▶ WRITTEN EXERCISE: Copy out again the lines of the records, from the line that contains "is (548, 1023)." through the end of the records, with both ends included. Leave the pictures out of your answer.

··········

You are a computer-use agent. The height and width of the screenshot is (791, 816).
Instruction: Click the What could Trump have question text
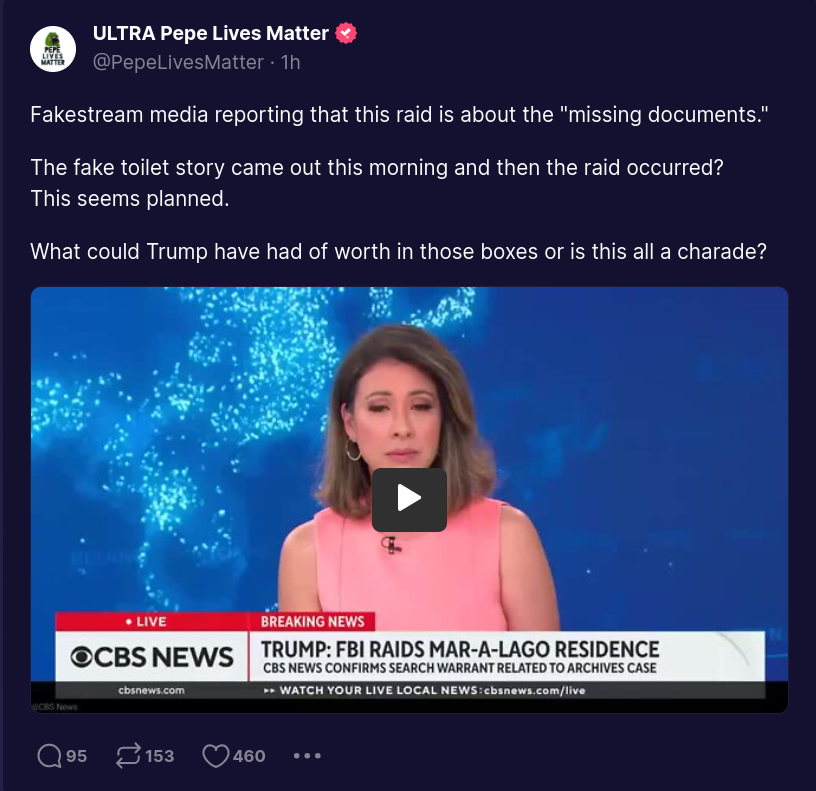click(x=399, y=251)
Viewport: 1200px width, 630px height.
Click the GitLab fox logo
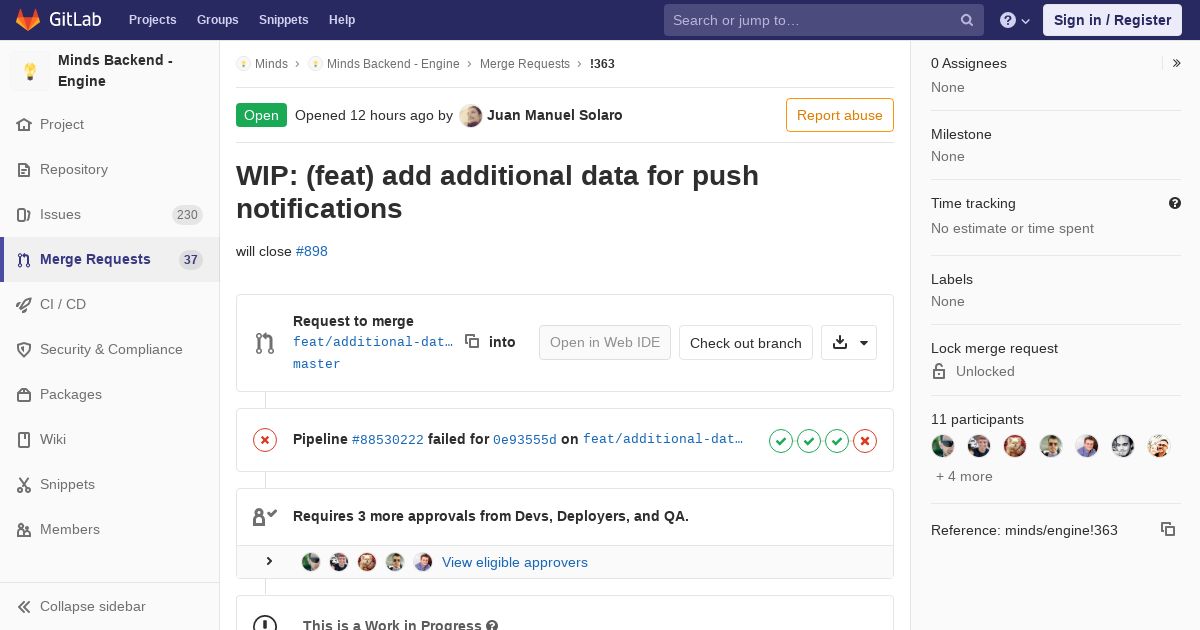(28, 20)
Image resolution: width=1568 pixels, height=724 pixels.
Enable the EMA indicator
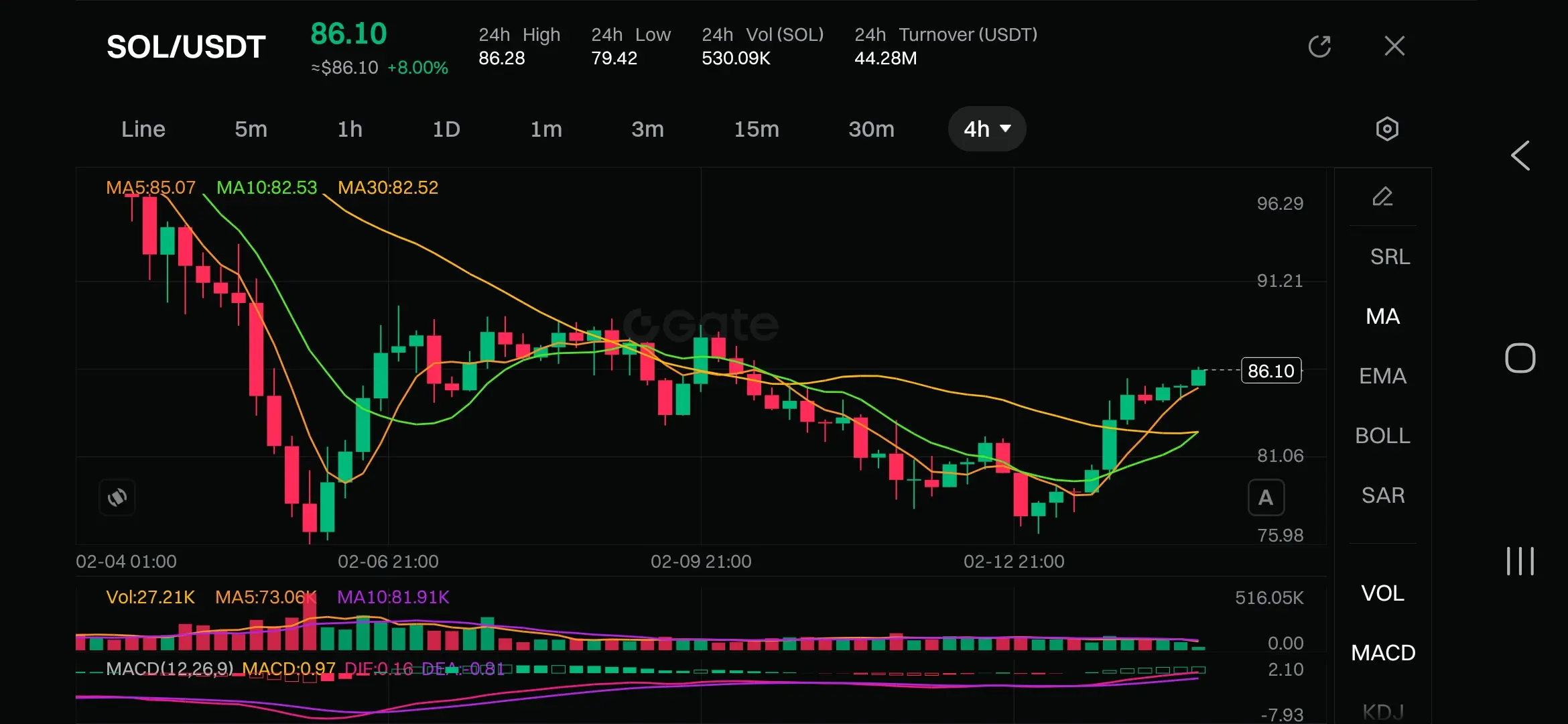pyautogui.click(x=1382, y=376)
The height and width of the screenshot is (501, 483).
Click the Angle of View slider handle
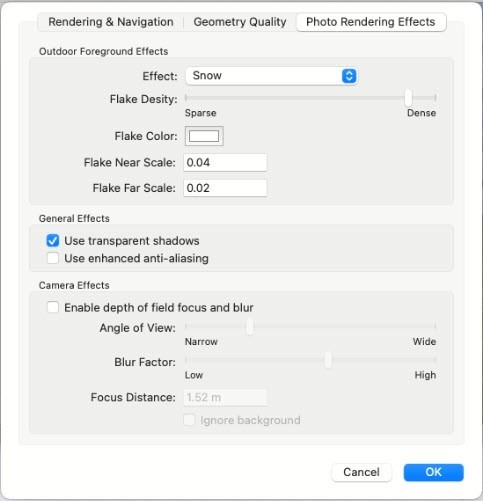[x=250, y=326]

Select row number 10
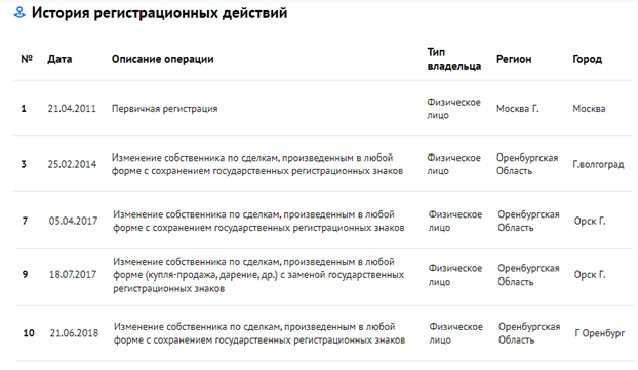click(29, 333)
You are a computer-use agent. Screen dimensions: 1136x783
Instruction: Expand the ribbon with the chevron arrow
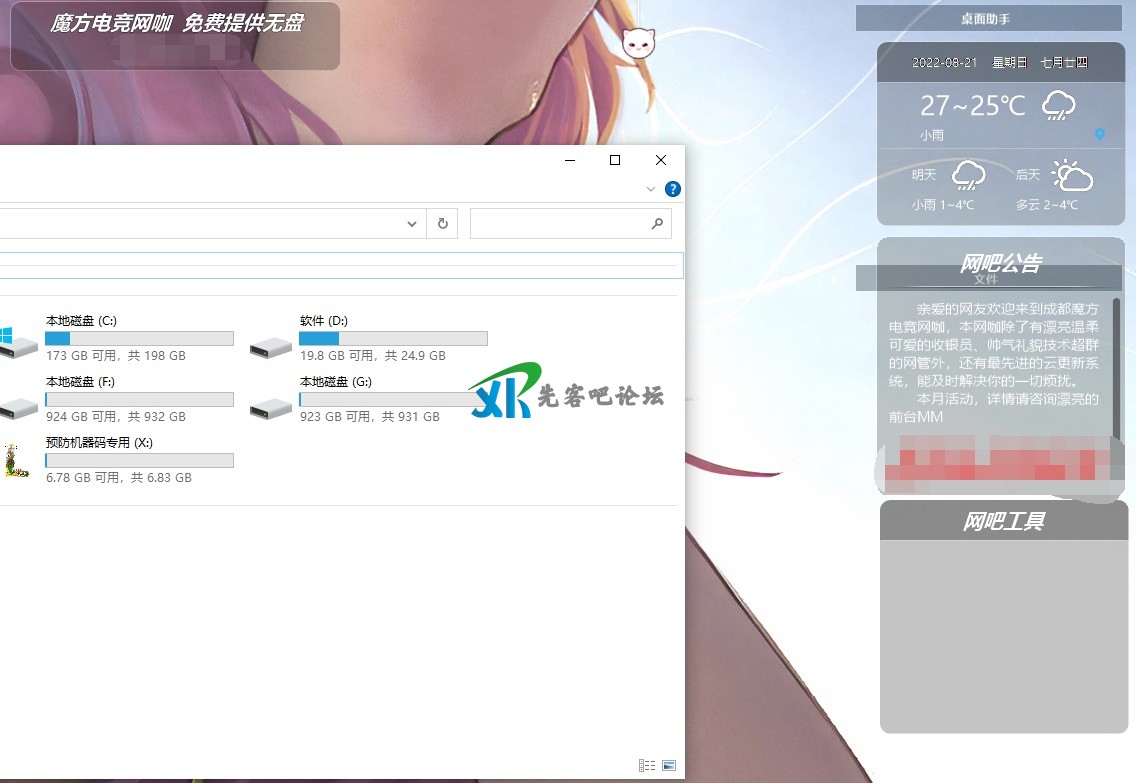[651, 189]

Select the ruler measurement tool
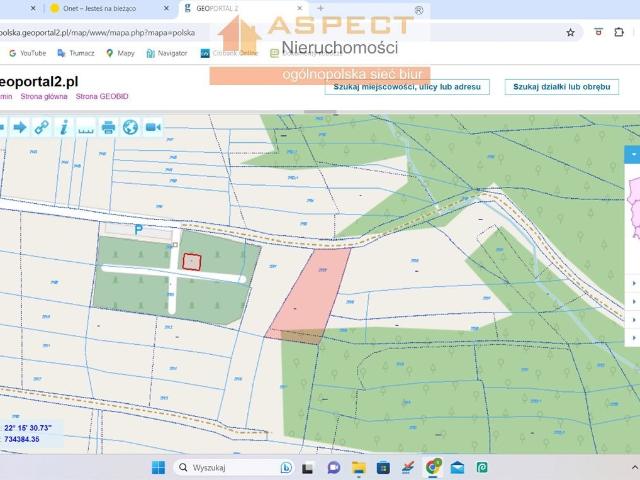[85, 127]
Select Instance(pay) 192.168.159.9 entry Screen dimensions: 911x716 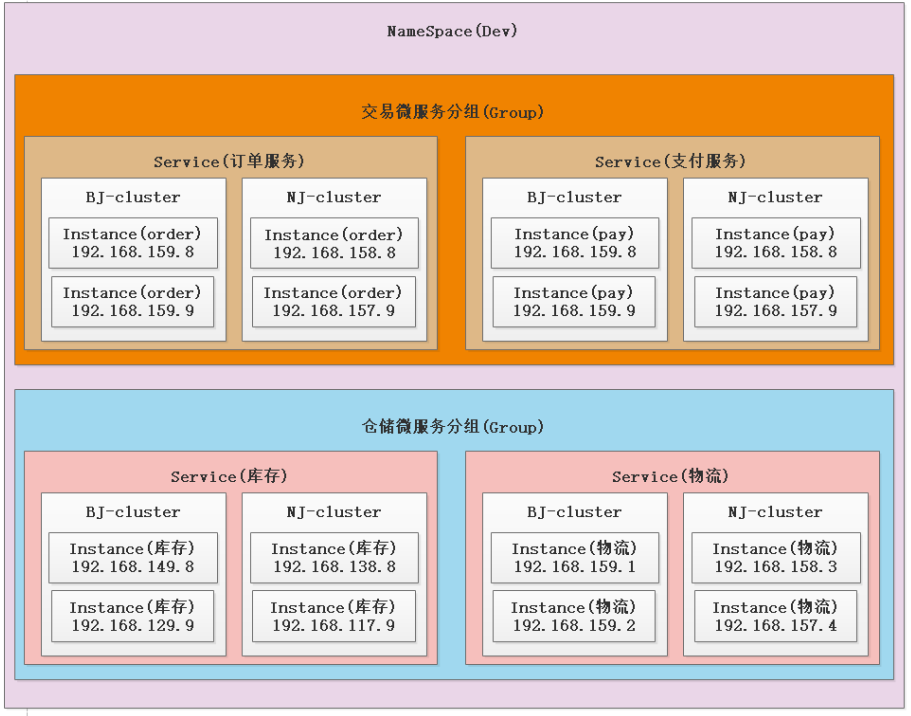pos(574,302)
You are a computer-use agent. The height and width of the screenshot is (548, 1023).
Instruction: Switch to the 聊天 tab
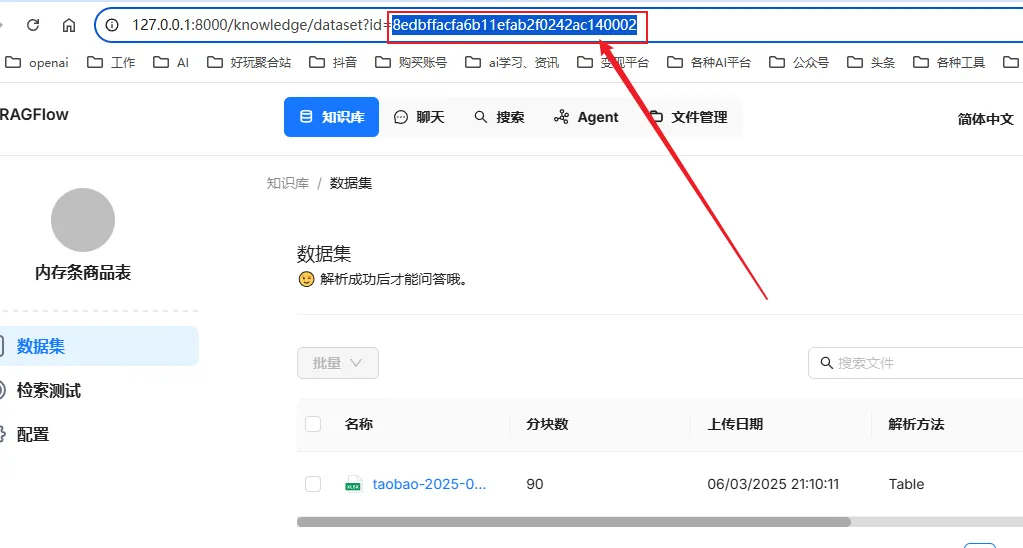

··········

▶ EXPECTED ANSWER:
You are a computer-use agent. The height and width of the screenshot is (548, 1023).
Instruction: Switch to the 聊天 tab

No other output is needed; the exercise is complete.